Três meses depois da ação na Justiça, os prejuízos ao território Kayapó foram novamente confirmados, dessa vez pela própria Funai. Em um relatório de outubro de 2019, o órgão registrou como havia constatado in loco os impactos ambientais diretos e indiretos que o empreendimento, já de propriedade da Buritirama, trazia aos indígenas devido à proximidade. O documento constata que a água do local sofreu alterações pois as áreas requeridas pela empresa abrigam rios que entram no território Kayapó e são usados pelos indígenas como fonte de subsistência, seja para o consumo ou para a pesca. A Funai também cita problemas como os ruídos causado pelas máquinas e a perda da biodiversidade devido ao afugentamento da fauna.

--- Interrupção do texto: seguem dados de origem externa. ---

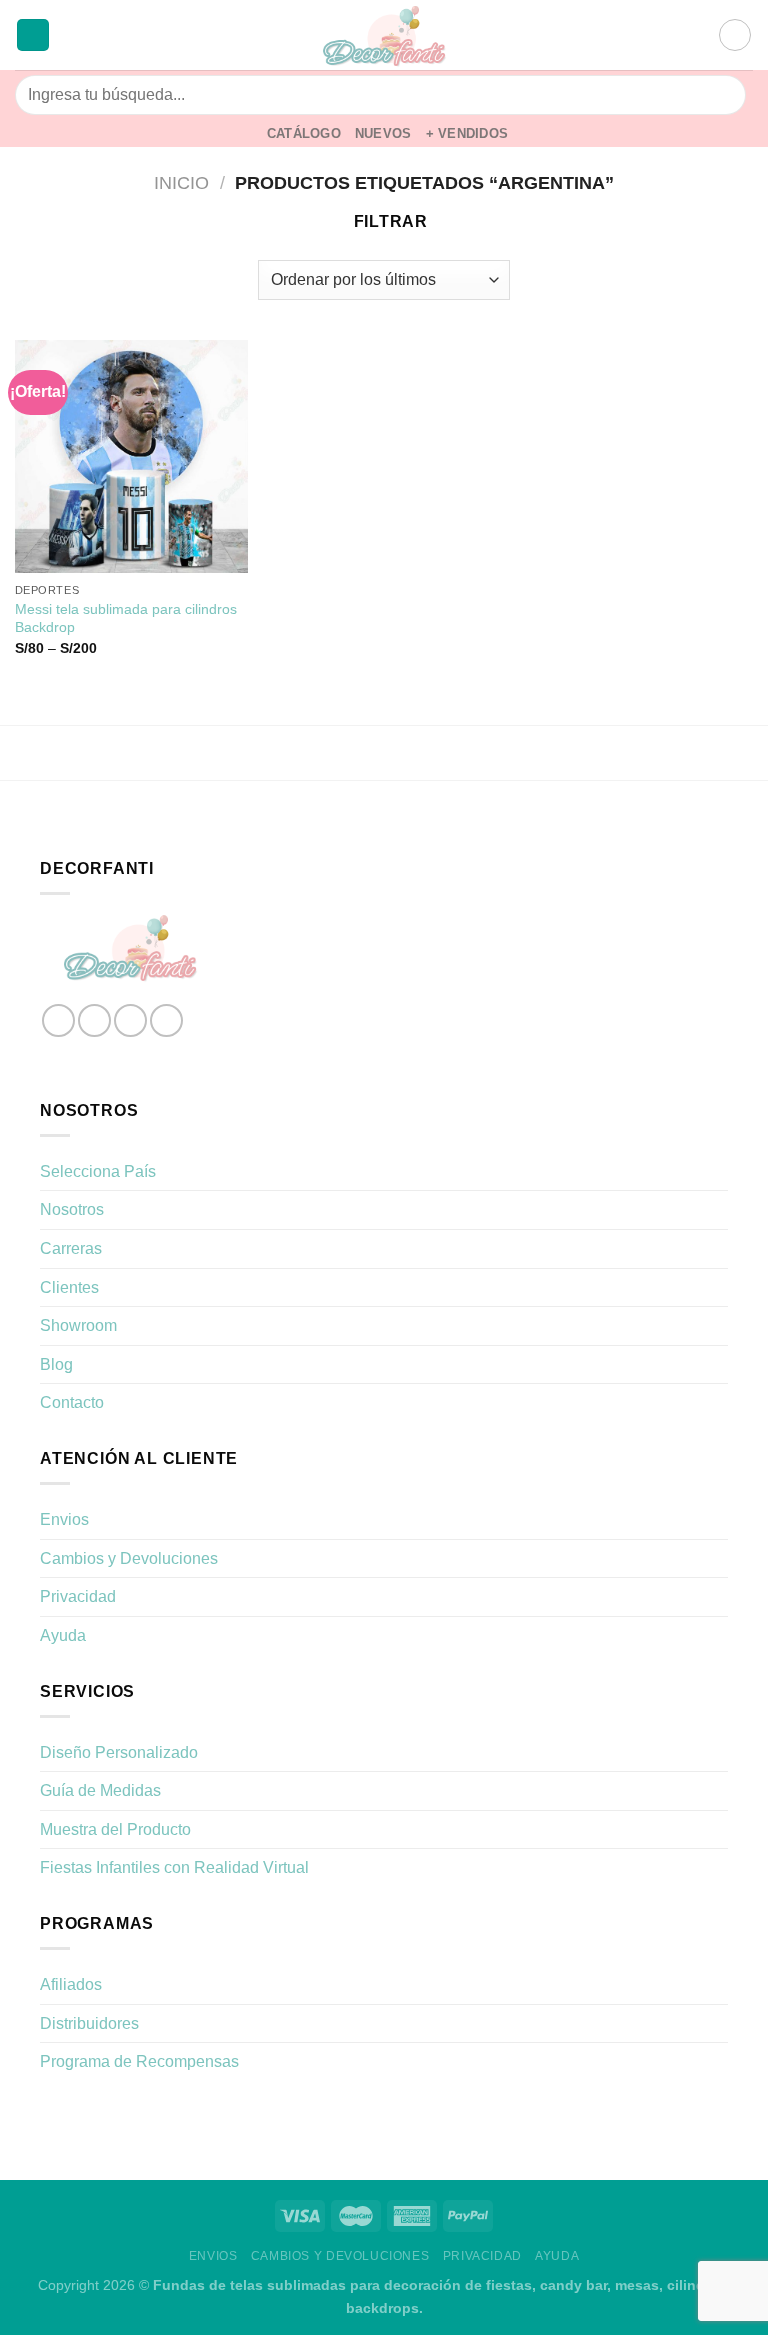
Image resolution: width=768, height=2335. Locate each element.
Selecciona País (98, 1171)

As violações socioambientais já haviam sido registradas em um relatório do Ministério Público Federal de 20 de setembro de 2018, fruto de uma reunião com 18 caciques Kayapó, que tratou da então omissão da Funai sobre o tema. De acordo com a ata, os indígenas haviam procurado a Funai quase um ano antes e “não obtiveram respostas sobre as explosões da mineração.” Também foi relatado ao MPF pelos indígenas que “a mineradora não consultou a aldeia sobre os danos ambientais, que entrou destruindo a mata e causando explosões, assustando os animais e que os destroços das explosões afetam a vegetação.”

Como em fevereiro do ano passado a Irajá vendeu os direitos minerários para a Buritirama, que disputa com a Vale o posto de maior produtora e exportadora de manganês do país, a reportagem questionou as duas empresa sobre as denúncias feitas pelos Kayapó e confirmadas na visita dos servidores da Funai.

A Irajá afirmou à Repórter Brasil que nos cinco anos em que pôde explorar o local, nunca realizou atividades dentro do território indígena e destacou não ter mais relação com a mina de manganês, já que a vendeu para a Buritirama. A Buritirama, por sua vez, disse que, apesar de ter a documentação necessária, ainda não iniciou as operações “e que por este motivo, não há transporte de minério feito pela Buritirama na região”. Já Secretaria de Estado de Meio Ambiente e Sustentabilidade do Pará (Semas) não afirmou de quem são os caminhões carregando o minério que passam ao lado das aldeias Kaiapó. (Leia as respostas na íntegra) 

Apesar de a Buritirama afirmar não ter começado as operações, o relatório da Funai não deixa dúvidas sobre a presença da empresa: “Ao visitar a área, foi possível ver que a empresa Buritirama Mineração está operando dentro da poligonal deliberada pelo Departamento de Nacional de Produção Mineral, mas também foi visto atividades minerárias dentro do território indígena, mas não foram encontrados os responsáveis pelo mesmo.”